Given records:
------------

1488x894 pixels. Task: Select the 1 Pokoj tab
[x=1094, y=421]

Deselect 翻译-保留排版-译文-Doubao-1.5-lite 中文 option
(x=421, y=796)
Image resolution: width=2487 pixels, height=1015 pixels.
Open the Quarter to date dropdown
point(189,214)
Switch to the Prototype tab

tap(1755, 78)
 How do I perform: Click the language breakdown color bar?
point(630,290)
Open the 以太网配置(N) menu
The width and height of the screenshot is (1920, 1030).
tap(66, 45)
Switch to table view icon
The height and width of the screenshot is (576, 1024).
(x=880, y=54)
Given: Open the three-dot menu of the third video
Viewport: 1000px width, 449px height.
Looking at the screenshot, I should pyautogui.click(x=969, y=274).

------------

Task objective: All of the records above are to be copied exactly.

Expected answer:
1488x894 pixels. Task: Select the 1 Pokoj tab
[x=1094, y=421]

Deselect 翻译-保留排版-译文-Doubao-1.5-lite 中文 option
(x=421, y=796)
Image resolution: width=2487 pixels, height=1015 pixels.
Open the Quarter to date dropdown
point(189,214)
Switch to the Prototype tab

tap(1755, 78)
 How do I perform: Click the language breakdown color bar?
point(630,290)
Open the 以太网配置(N) menu
The width and height of the screenshot is (1920, 1030).
tap(66, 45)
Switch to table view icon
The height and width of the screenshot is (576, 1024).
(x=880, y=54)
Given: Open the three-dot menu of the third video
Viewport: 1000px width, 449px height.
Looking at the screenshot, I should pyautogui.click(x=969, y=274).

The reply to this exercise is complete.